There's more to Andy Warhol than soup, cereal and celebrities, but the average art enthusiast would be hard-pressed to find it.
A new exhibit on display through Jan. 3 at the Milwaukee Art Museum is the first in the United States to introduce the public to Warhol's later years.
"Andy Warhol: The Last Decade" focuses on the most prolific but least known period in Warhol's life, from 1978 to his death in 1987. Many of the nearly 50 works are on display in the United States for the first time, some not seen since they were shown in Paris 30 years ago. After Milwaukee, the exhibit goes on tour to Fort Worth, Brooklyn and Baltimore starting in January.
It only took six to eight years to cement Warhol's pop identity in the '60s, guest curator Joe Ketner said during a recent tour of the exhibit. Ketner, a chair in contemporary art at Emerson College in Boston, coordinated "The Last Decade" with Milwaukee Art Museum assistant John McKinnon to showcase the lesser-known work Warhol created later in life.
The pop artist's screen-printed Marilyns and Campbell's soup cans now are iconic to the point that they've become cultural shorthand for a whole era of ideas and attitudes. Since the early to late '60s, some of his most famous works have cycled through the public consciousness enough that they've deviously assumed the blandness of airport lounge fare, so familiar that we hardly take notice.
"The Last Decade" is fresh. The works are presented chronologically, beginning with self-portraits and ending with his imposing "Last Supper" series. Warhol's vulnerability - tempered with a loose confidence -- increasingly shines through as you walk deeper in. From 1978 on, his art suggests a man in the midst of a rigorous examination of life.
Warhol began a transformation around 1978, Ketner said. The year marked his 50th birthday and the 10th anniversary of his attempted murder at the hands of radical feminist Valerie Solanas. He became more reflective and morbid and started keeping a diary.
The doorstopper compilation of these diaries from his last nine years ("the ultimate bathroom book" said one museum staff member) is the subject of one of three book salons the museum is hosting this fall.
After spending the early part of the decade focusing on film, he returned to painting in the late '70s. Warhol always had been a feverish and obsessive workaholic, Ketner said, but he turned up the fire in this last decade and created more than in any other period in his life.

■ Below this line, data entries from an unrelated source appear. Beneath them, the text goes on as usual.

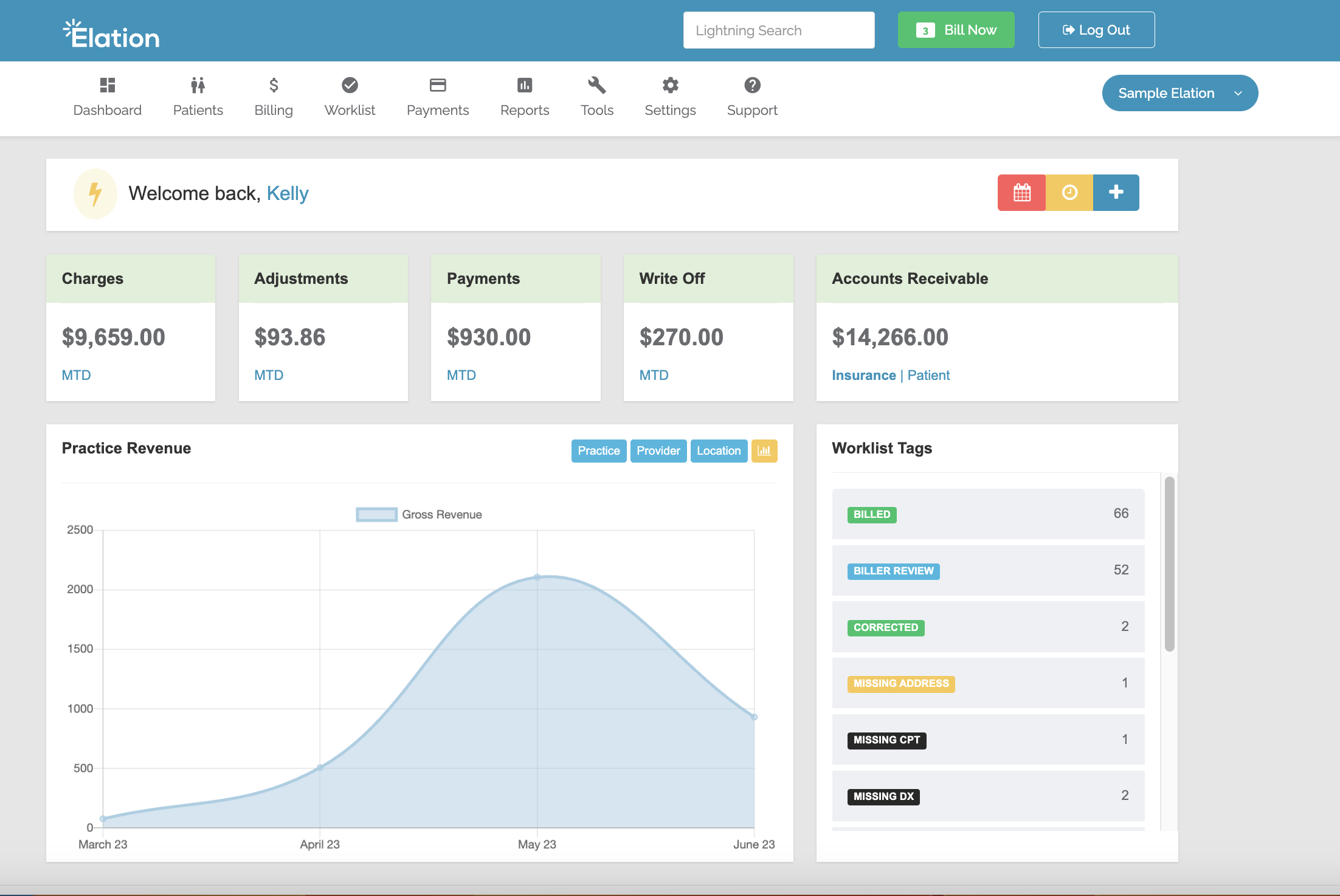
Task: Switch revenue chart to Provider view
Action: point(658,451)
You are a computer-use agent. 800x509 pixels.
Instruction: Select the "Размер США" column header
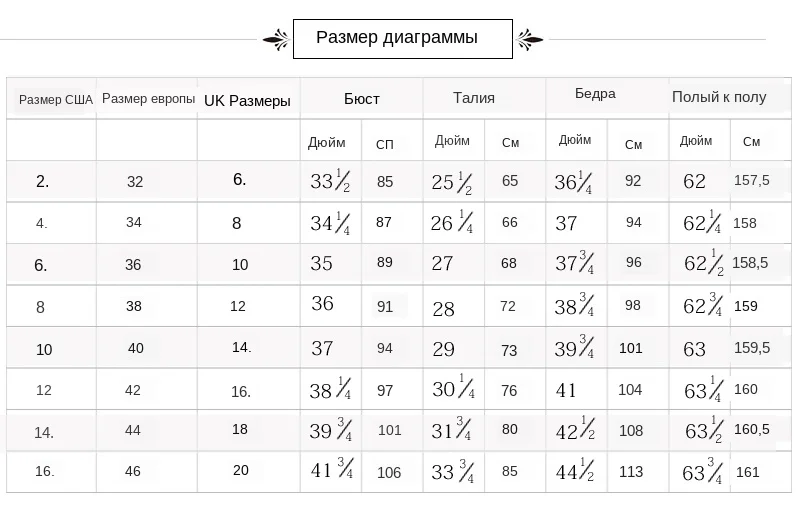[56, 99]
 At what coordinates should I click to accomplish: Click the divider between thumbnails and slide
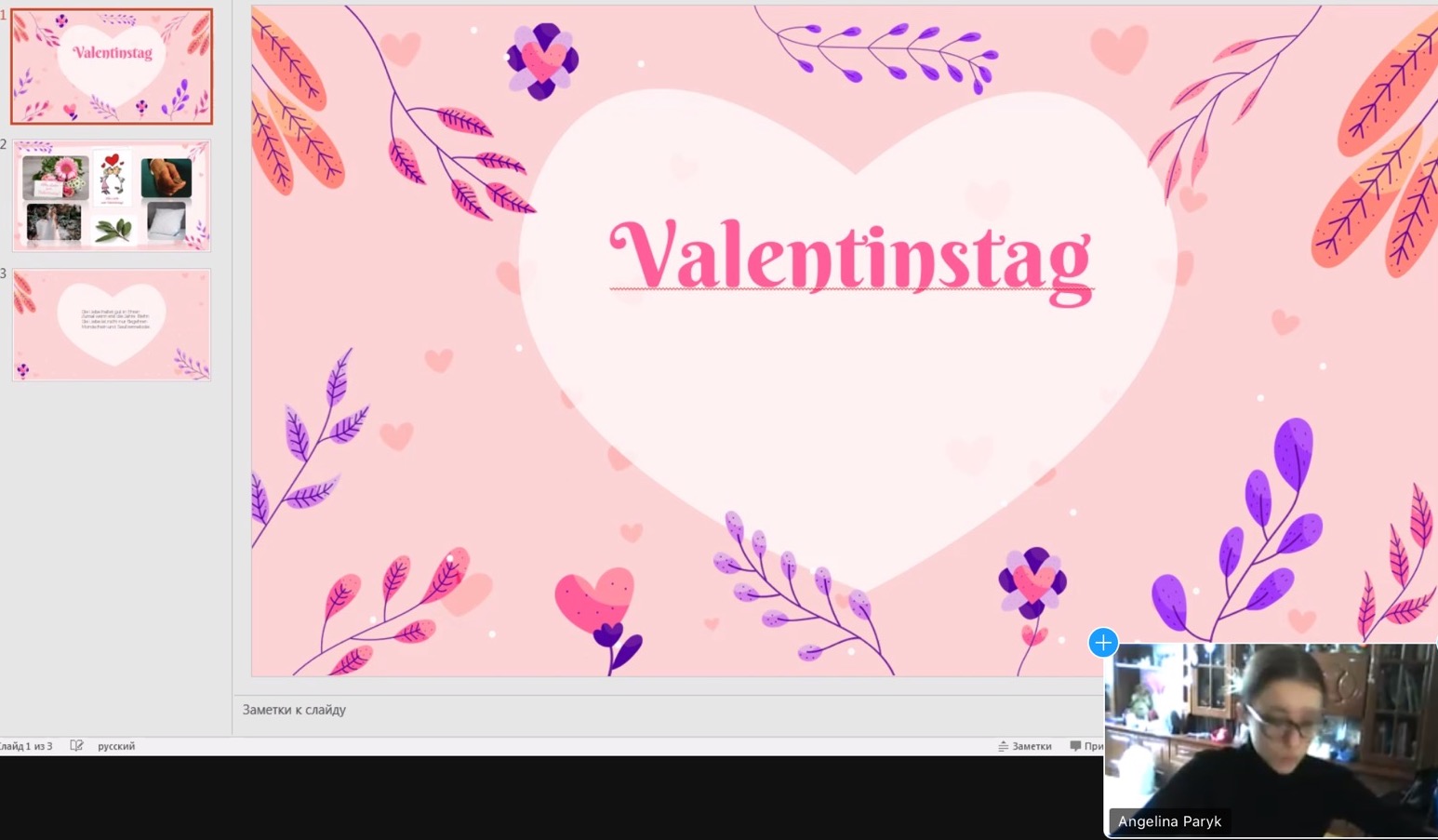click(233, 372)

The irony? "No one knew what he was doing," Ketner said.
He started experimenting with ways to "paint without painting," like letting urine and metallic paints oxidize on canvas, unfolding giant Rorschach prints or silk-screening yarn in a Jackson Pollock pattern. He practiced his quick and facile touch for painting by hand, often collaborating on the same canvas with friends and fellow artists Jean-Michel Basquiat and Francesco Clemente.
In his final years, Warhol's Catholic faith emerges in his work, culminating in a trio of studies on Leonardo da Vinci's "The Last Supper." The last is a hand-painted outline of the table scene with giant commercial symbols superimposed above the heads of Christ and his disciples: General Electric, Dove soap and a 59-cent price tag.
Was he perverting his own religion or lamenting its commercialization? Was General Electric meant to represent the light of God and the Dove logo the Holy Spirit?
Ketner waffles a bit at the questions. Ultimately, we'll never know for sure, and that's the beauty of Warhol.
"Everybody can slice and dice Andy Warhol up and they won't be wrong," he said.
IF YOU GO
What: "Andy Warhol: The Last Decade"
Where: 10 a.m. to 5 p.m. Tuesdays to Sundays; until 8 p.m. Thursdays; closed Mondays. Shows until Jan. 3.